Licenciement pour faute grave : l’indemnité de préavis est due

Un salarié, engagé en qualité de Directeur général a été licencié pour faute grave.

Au visa de l’article 68 de la Convention collective nationale des cadres, techniciens et employés de la publicité française du 22 avril 1955 et de l’article L. 2251-1 du Code du travail, la Cour de cassation, dans son arrêt en date du 25 septembre 2013 a cassé la décision de la Cour d’appel qui a débouté le salarié de sa demande tendant au paiement d’une indemnité compensatrice de préavis.

La Cour d’appel rappelle qu’aux termes de l’article L. 1234-5 du Code du travail, l’indemnité compensatrice de préavis n’est pas due au salarié qui a commis une faute grave.

La Haute juridiction a constaté purement et simplement que la Cour d’appel a violé les dispositions de l’article 68 de la convention susvisée et de l’article L.2251-1 du Code du travail.

En effet, en vertu de l’article 68 :

« En cas de licenciement individuel le collaborateur cadre licencié bénéficiera : a) d’un préavis de 3 mois ou, le cas échéant de l’indemnité correspondante ; b) de l’indemnité compensatrice de congé payé à laquelle il peut prétendre ; c) de l’indemnité de licenciement, telle qu’elle est prévue à la présente convention.

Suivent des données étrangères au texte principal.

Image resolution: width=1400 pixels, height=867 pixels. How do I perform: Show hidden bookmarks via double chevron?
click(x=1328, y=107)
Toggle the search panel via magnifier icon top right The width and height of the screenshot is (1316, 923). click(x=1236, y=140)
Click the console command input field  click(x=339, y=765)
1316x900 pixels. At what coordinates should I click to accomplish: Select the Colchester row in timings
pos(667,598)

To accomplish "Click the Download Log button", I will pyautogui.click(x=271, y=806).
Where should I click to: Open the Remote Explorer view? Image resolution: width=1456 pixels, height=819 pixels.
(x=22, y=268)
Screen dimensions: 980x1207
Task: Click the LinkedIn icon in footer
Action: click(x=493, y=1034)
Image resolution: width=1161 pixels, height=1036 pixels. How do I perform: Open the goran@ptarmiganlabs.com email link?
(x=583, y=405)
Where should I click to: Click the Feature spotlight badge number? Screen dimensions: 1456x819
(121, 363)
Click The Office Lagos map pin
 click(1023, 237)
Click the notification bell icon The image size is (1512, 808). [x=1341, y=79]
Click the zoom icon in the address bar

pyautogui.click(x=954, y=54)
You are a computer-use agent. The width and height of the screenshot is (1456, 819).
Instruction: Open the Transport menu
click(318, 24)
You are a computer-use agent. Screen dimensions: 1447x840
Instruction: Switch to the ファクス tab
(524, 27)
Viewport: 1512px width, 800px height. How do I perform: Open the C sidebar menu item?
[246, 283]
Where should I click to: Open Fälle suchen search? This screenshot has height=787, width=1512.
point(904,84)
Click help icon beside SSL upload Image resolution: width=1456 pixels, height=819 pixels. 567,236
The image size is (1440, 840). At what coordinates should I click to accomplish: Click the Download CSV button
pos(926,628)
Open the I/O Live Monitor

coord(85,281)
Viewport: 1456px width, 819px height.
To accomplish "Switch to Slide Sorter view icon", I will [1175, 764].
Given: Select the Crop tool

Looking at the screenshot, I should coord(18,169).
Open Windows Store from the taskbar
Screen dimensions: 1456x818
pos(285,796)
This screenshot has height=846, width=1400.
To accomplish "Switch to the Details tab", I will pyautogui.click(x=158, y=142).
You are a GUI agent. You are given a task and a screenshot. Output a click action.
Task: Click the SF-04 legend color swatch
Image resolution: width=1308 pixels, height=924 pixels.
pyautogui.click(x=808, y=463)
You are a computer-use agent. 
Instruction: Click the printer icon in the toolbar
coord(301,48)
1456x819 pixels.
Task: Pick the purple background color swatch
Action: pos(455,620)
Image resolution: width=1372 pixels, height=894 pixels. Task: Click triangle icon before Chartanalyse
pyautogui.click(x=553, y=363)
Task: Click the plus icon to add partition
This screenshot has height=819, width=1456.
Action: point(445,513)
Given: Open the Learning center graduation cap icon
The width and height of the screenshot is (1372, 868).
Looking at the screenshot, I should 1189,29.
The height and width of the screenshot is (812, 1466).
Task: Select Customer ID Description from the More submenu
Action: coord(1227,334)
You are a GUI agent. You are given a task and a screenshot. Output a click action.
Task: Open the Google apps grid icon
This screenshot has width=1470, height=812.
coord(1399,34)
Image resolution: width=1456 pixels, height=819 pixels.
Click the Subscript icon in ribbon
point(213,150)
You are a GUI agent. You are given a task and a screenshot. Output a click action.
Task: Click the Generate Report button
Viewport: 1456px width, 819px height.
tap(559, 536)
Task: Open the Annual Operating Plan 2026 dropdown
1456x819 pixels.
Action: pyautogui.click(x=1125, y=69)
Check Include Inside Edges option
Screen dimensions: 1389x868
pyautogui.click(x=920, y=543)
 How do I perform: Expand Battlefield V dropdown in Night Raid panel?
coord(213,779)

Cependant, si le licenciement est prononcé à la suite d’une faute grave, l’indemnité de licenciement pourra être supprimée  (…) enfin, en cas de faute lourde, il pourra être procédé au licenciement de l’intéressé, sans préavis ni indemnité « .

En d’autres termes, ce n’est qu’en cas de faute lourde que le collaborateur cadre licencié peut être privé de l’indemnité de préavis.

Et en vertu de l’article L. 2251-1 du Code du travail :

« Une convention ou un accord peut comporter des stipulations plus favorables aux salariés que les dispositions légales en vigueur. Ils ne peuvent déroger aux dispositions qui revêtent un caractère d’ordre public ».

En somme, les dispositions légales sont écartées au profit des dispositions d’une convention collective qui s’appliqueront au salarié, dès lors qu’elles sont plus favorables.

Une telle décision peut être étendue au cas des employés et techniciens.